◆ **Exercise**: Turn the records below into a JSON list of strings with one string per line, skipping blank lines and leaving out the pictures.

—————

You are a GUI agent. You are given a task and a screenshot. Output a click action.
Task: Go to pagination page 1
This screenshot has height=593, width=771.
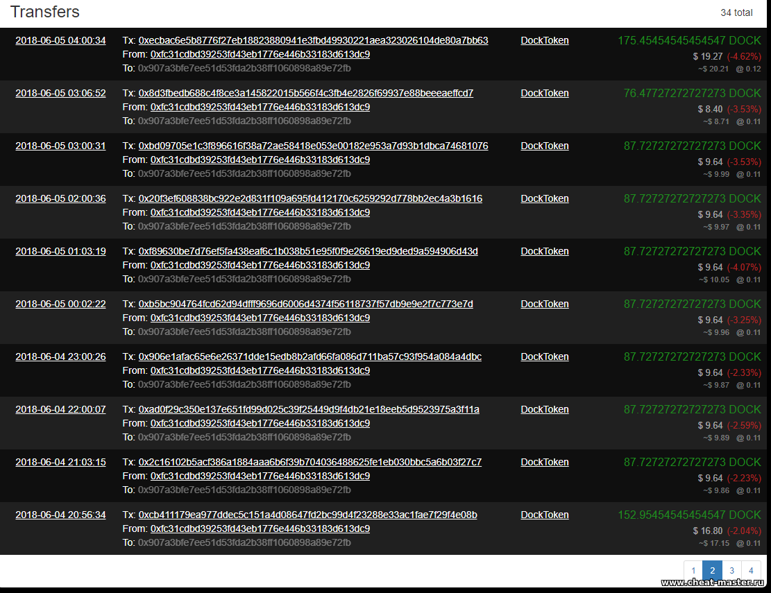(x=693, y=571)
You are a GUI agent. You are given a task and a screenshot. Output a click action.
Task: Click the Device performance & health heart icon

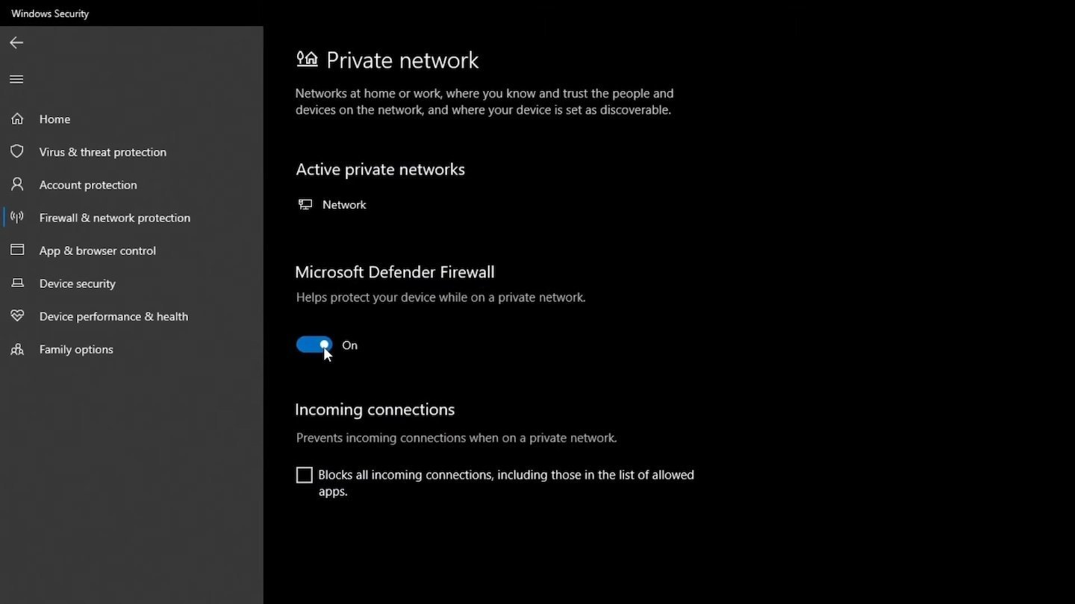coord(17,316)
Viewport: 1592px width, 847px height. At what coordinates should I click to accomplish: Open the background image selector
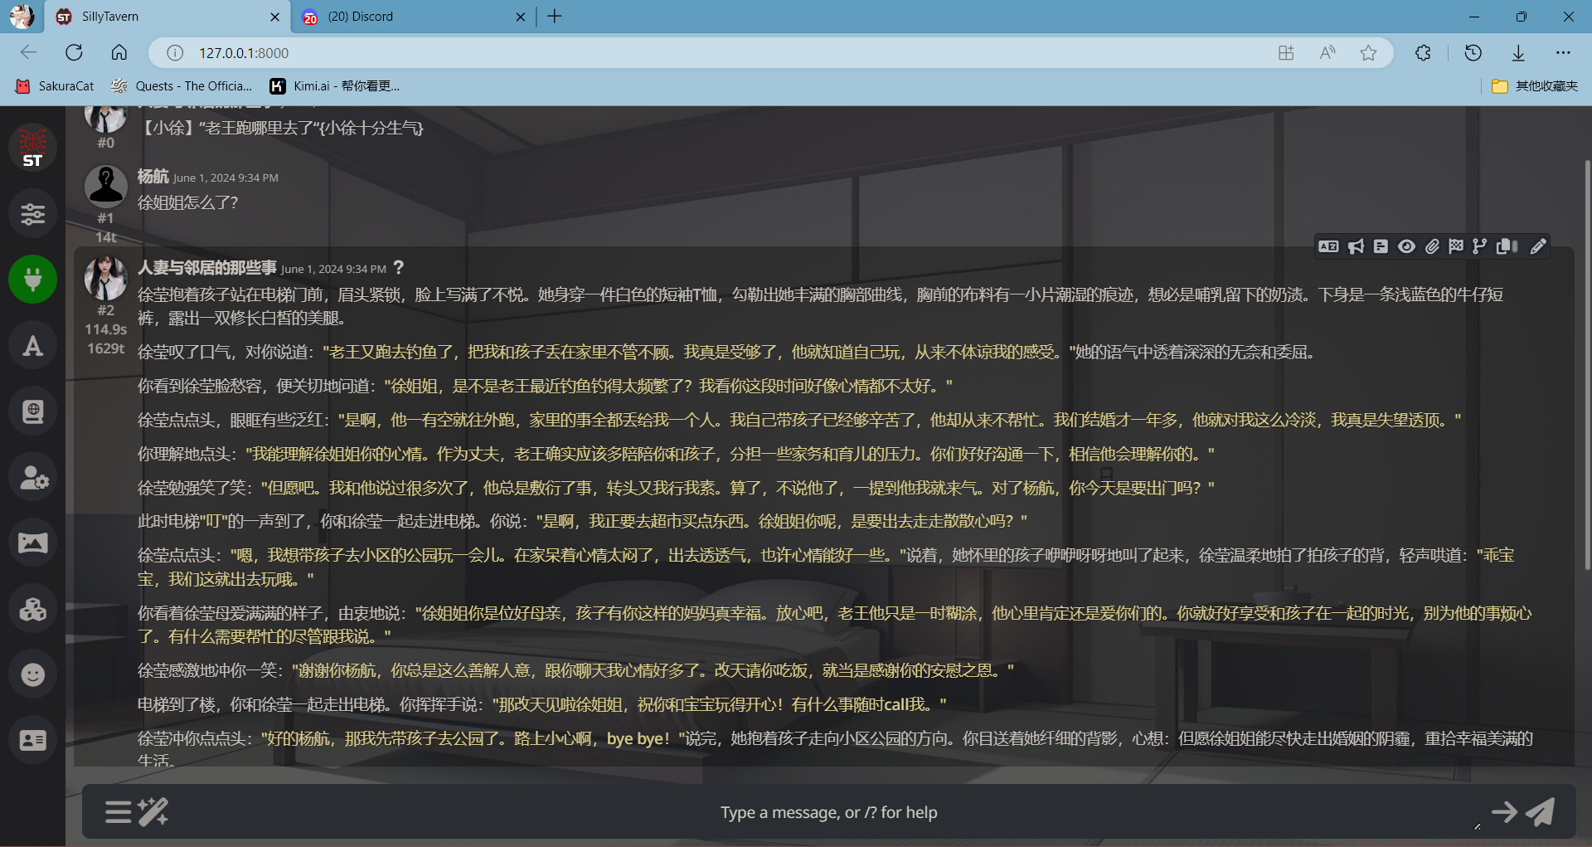point(33,543)
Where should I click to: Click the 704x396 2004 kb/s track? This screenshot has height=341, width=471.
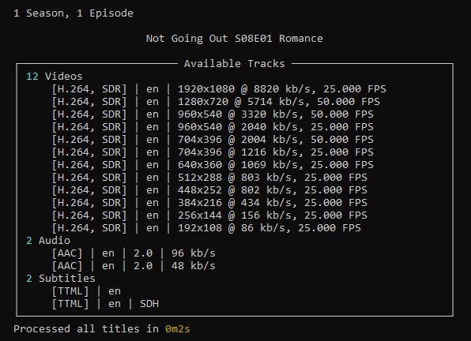(x=213, y=140)
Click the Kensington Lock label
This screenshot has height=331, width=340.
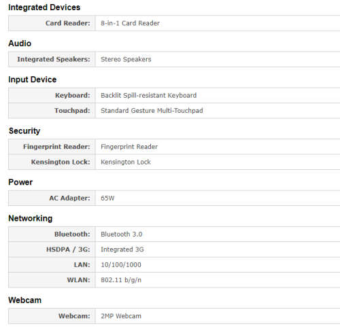pyautogui.click(x=61, y=162)
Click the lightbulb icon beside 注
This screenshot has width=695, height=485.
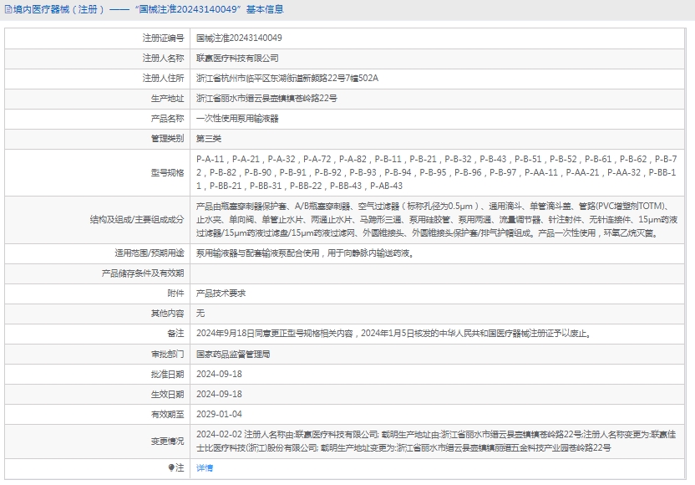coord(172,468)
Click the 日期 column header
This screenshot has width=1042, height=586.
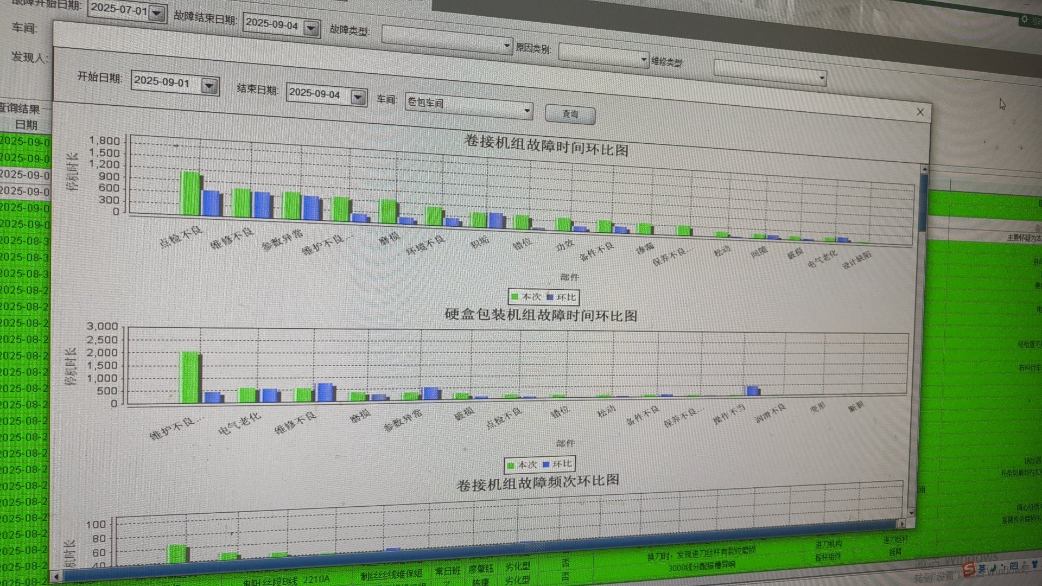[x=26, y=125]
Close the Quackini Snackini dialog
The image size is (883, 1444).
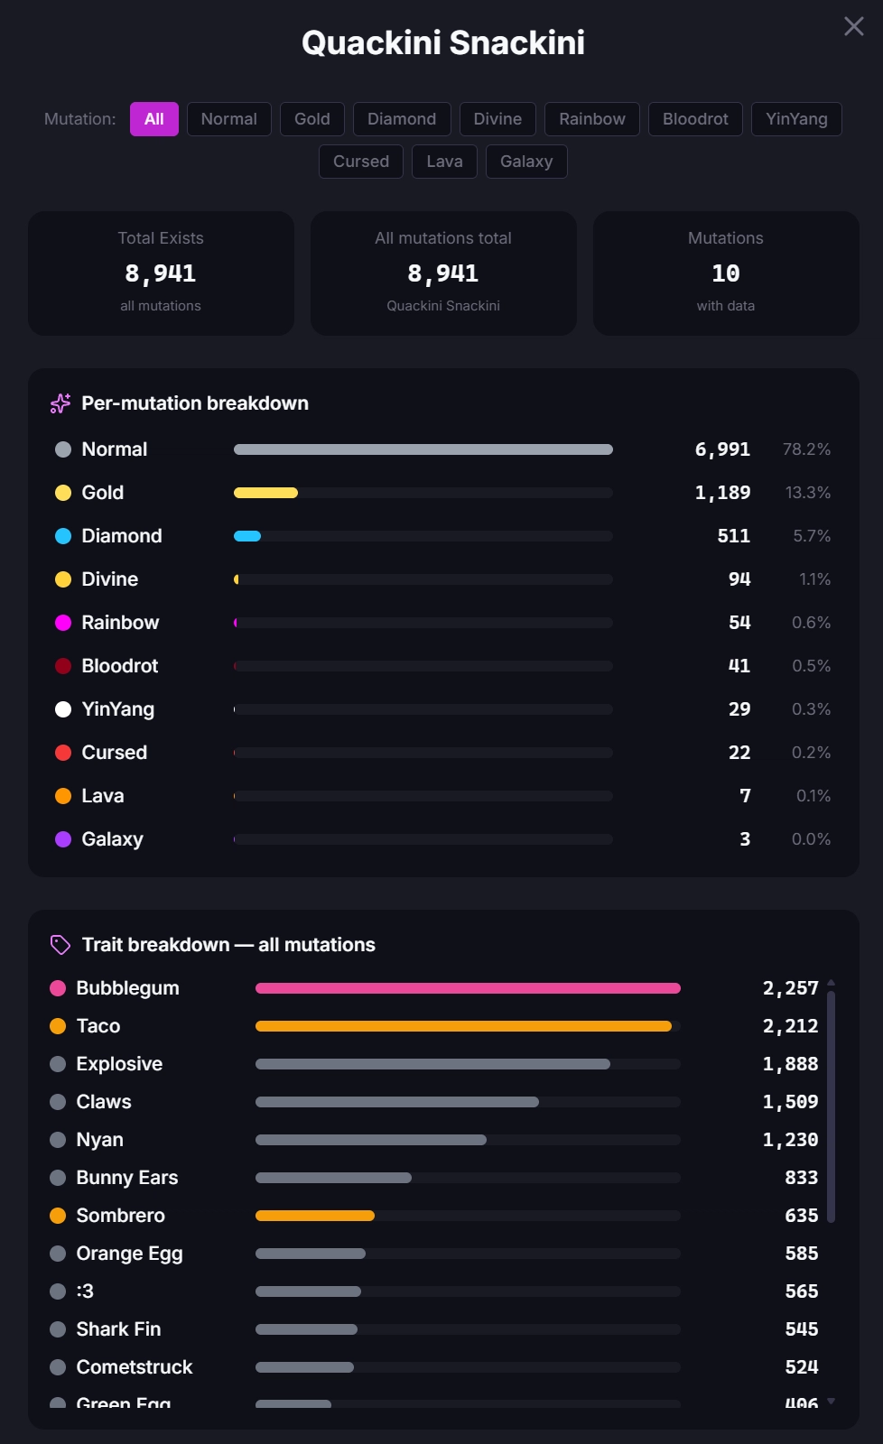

—————

◆ **Response**:
[
  "You are a GUI agent. You are given a task and a screenshot. Output a click action.",
  "Task: Go to pagination page 1",
  "This screenshot has height=593, width=771.",
  "(x=693, y=571)",
  "You are a GUI agent. You are given a task and a screenshot. Output a click action.",
  "Task: Click the Device performance & health heart icon",
  "coord(17,316)",
  "Viewport: 1592px width, 847px height. At what coordinates should I click to accomplish: Open the background image selector",
  "point(33,543)",
  "Where should I click to: Click the 704x396 2004 kb/s track? This screenshot has height=341, width=471.",
  "(x=213, y=140)",
  "Click the Kensington Lock label",
  "This screenshot has height=331, width=340.",
  "pyautogui.click(x=61, y=162)",
  "Click the lightbulb icon beside 注",
  "This screenshot has width=695, height=485.",
  "coord(172,468)",
  "Click the 日期 column header",
  "This screenshot has width=1042, height=586.",
  "[x=26, y=125]",
  "Close the Quackini Snackini dialog",
  "The image size is (883, 1444)."
]